For all species, the CTAB extraction yielded about 50 µl of 200-500 ng/µl solution (10-25 µg in total) of clean (260/230 = 2.05-2.20) genomic DNA, with minimal shearing (see picture).

Ann Pet Arg DNA extraction test

~500 ng of genomic DNA on a 1% gel. Ann = annuus, Pet = petiolaris, Arg = argophyllus (young leaves), Arg M = argopyllus (mature leaves), Arg Z = argophyllus (zirconia beads).

Argophyllus did not seem to behave differently from other sunflowers, despite the fact that young leaves were covered in fluffy, adorable white fur. I also tried to use tissue from mature leaves, which have less dense hair, or a different grinding method with smaller (1 and 2 mm) zirconia beads. Zirconia beads did not do a great job (while regular metal beads produced a nice homogeneous slush), but I went ahead anyway to see if suboptimal grinding would affect negatively the extraction. Both starting with mature tissue  and poor grinding gave slightly less clean (260/230 = 1.9-2.0), less abundant (4-10 µg), but still more than decent DNA.

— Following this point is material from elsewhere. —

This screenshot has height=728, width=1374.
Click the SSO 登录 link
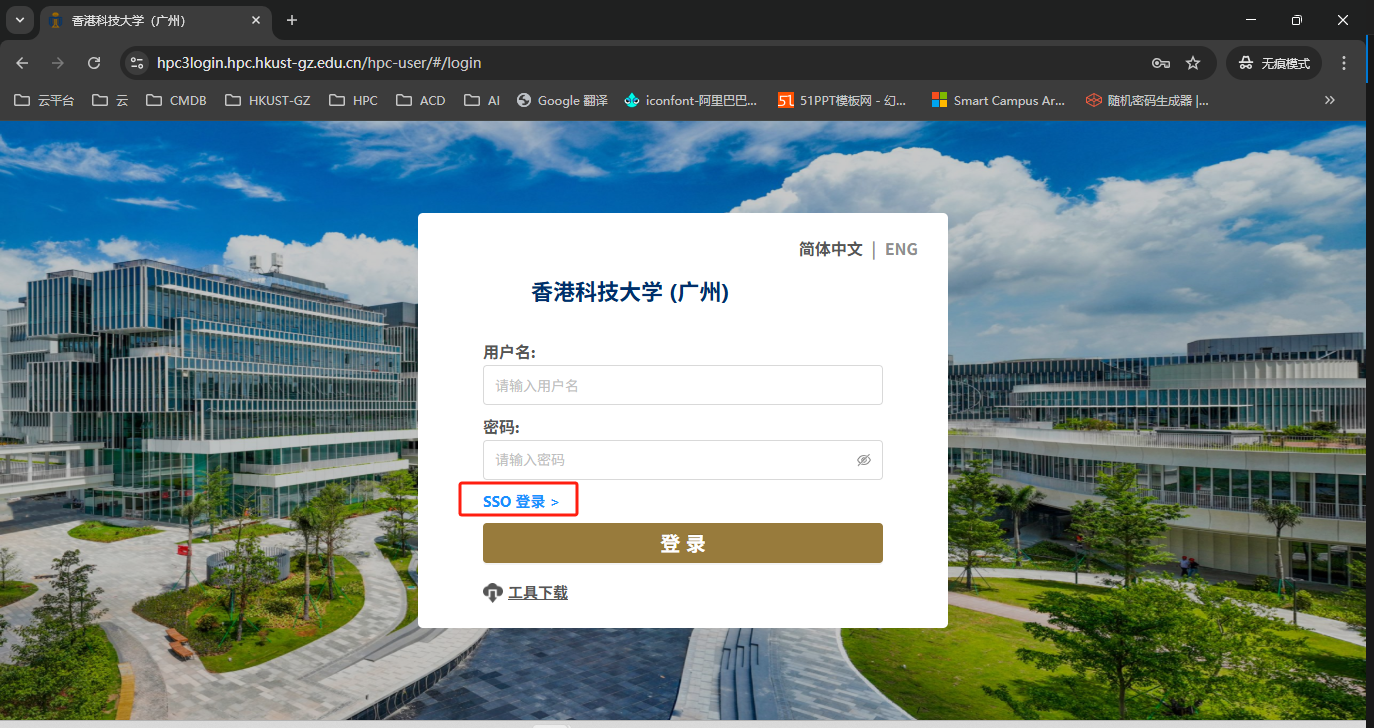point(520,501)
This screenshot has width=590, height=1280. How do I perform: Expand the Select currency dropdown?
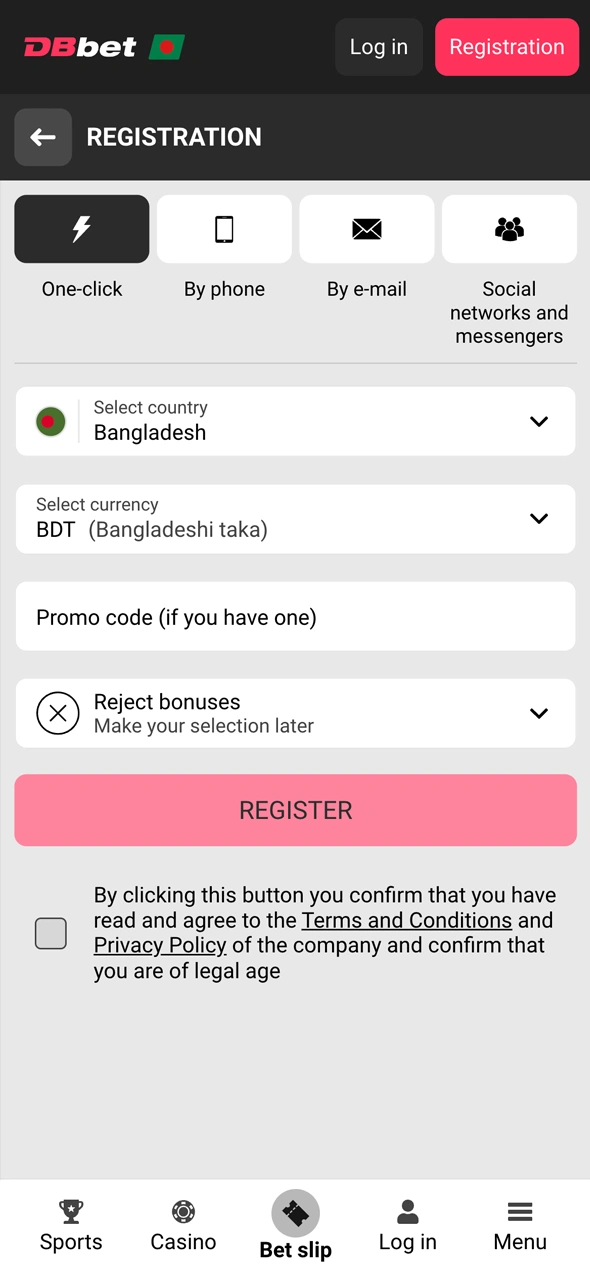[x=539, y=519]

This CTAB protocol uses beta mercaptoethanol and PVP as reducing agents instead of the DTT in the modified Qiagen protocol Brook used. It could be than using DTT instead would further increase yield, but we run out of it in the lab so I couldn’t test that. Also, it could be that cutting tips as Brook suggested would further reduce DNA degradation. As it is, the DNA would anyway be more than good enough for WGS or GBS libraries (and of course PCR).

This CTAB method can be easily scaled up to 96-well plates, and worked well also with less-than-ideal dried samples from old plants I collected in Utah. Its disadvantages, compared to a Qiagen kit, is that it takes longer (it has a couple of additional steps when compared to a regular CTAB protocol) and involves a chloroform extraction. Its main advantages are that is reliably work with a very different range of starting materials, that you get much more, high quality DNA (shearing has been a problem with Qiagen kits also with other sunflowers in the lab in the past), and that you don’t use a finicky, over-priced kit. An individual Qiagen extraction comes at about 4-5 dollars/sample, or 300+ dollars/plate. Individuals CTAB extractions cost a few cents; plates require special, sturdier tubes, but are probably still one fifth of the cost of a DNeasy plate.